Working Hands, Resting Heart
For many of us, once we choose to prioritize a Sabbath, our natural tendency is to define it by our rules: No computer, no paying bills, no errands. Go on a walk, take a nap, read a book. But what happens when the baby gets sick, or the naptime revolt begins, or we hear about a neighbor who needs help? What happens to Sabbath rest when the work of life gets in the way?
When it comes to the Sabbath, there’s a Pharisee lurking in us all. Just like the self-righteous people of Jesus’s day, we want to focus on legislation. But Christ shows us a better way. In the Gospels, Jesus makes clear our highest priority should be to love God and neighbor, even on the Jewish Sabbath. When the Pharisees called Jesus out on the Sabbath for plucking grain from the field and for healing a withered man’s hand, he responded, “I desire mercy, not sacrifice” (Matt. 12:7), and just a few verses later, “Do good on the Sabbath” (Matt. 12:12).
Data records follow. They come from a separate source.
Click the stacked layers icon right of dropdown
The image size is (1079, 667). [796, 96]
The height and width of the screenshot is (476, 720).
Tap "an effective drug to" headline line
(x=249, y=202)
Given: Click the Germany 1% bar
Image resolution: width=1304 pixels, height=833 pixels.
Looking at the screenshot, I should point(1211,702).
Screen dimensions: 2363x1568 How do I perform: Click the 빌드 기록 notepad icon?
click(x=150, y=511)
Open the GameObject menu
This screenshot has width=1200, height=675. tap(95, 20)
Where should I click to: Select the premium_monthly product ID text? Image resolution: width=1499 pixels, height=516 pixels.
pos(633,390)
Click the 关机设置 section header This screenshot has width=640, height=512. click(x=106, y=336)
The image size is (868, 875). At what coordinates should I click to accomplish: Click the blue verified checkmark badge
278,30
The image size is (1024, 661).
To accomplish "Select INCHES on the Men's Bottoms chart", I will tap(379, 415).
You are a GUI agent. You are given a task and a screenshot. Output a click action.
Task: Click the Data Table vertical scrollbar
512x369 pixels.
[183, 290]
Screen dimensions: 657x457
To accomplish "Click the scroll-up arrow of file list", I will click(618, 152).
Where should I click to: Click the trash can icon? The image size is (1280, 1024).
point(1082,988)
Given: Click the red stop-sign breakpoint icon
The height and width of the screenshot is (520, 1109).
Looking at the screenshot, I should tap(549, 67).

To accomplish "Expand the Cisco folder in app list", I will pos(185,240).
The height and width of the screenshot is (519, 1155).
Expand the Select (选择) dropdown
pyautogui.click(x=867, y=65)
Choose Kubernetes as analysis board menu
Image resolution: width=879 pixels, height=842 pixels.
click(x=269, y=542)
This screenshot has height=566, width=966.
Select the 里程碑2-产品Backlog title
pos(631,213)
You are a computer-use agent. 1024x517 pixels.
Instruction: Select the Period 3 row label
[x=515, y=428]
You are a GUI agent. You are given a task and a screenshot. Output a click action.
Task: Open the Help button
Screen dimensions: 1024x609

The essence of Sabbath rest isn’t found in the terms of our do-and-don’t lists. Instead, we remember weekly that our God is holy, and as his people, we are to be the same. When we Sabbath with this in mind, our hands may “do good” while our hearts continue to rest in the good news of the gospel.
That means sometimes the Sabbath looks like momma getting a nap, and sometimes it looks like washing soiled sheets. Sometimes it looks like reading a book, and sometimes it looks like bringing a meal to someone at church. When Jesus is our rest, it can be a day of showing mercy and love, being in the mess, making sacrifices, and being content with the inefficiencies of young children. It can be a day of high cost to ourselves, in order to show Jesus to others.
That’s because our weekly rest isn’t about tightly kept boundaries, it’s about delighting and finding our joy in the Lord. As we spend our Sundays going to church with our fellow saints, taking time for personal Bible reading and study, or heading outdoors for a prayer walk, we deepen our dependence on Christ. As mothers, we can bring our children alongside us—telling them Bible stories, practicing Scripture memory, or bringing them with us as we visit the sick and needy—to teach them the regular rhythms of a believer and reveal a mother wholly reliant on God, not her own efforts.
Live Like His Word Is True
I often think back to that Venn diagram of my life. Since then, some circles have shifted, new ones have been added, and others have disappeared entirely. It’s a reminder that life is always changing, but our God is not. Christ came and completed all the necessary work for us. It is finished.
It’s possible to make Sundays a day of rest, even in the season of young children. If you’re working with no rest, stop and repent. Believe God is who he says he is. Live like Jesus’s words are really true: “Come to me, all who labor and are heavy laden, and I will give you rest” (Matt. 11:28).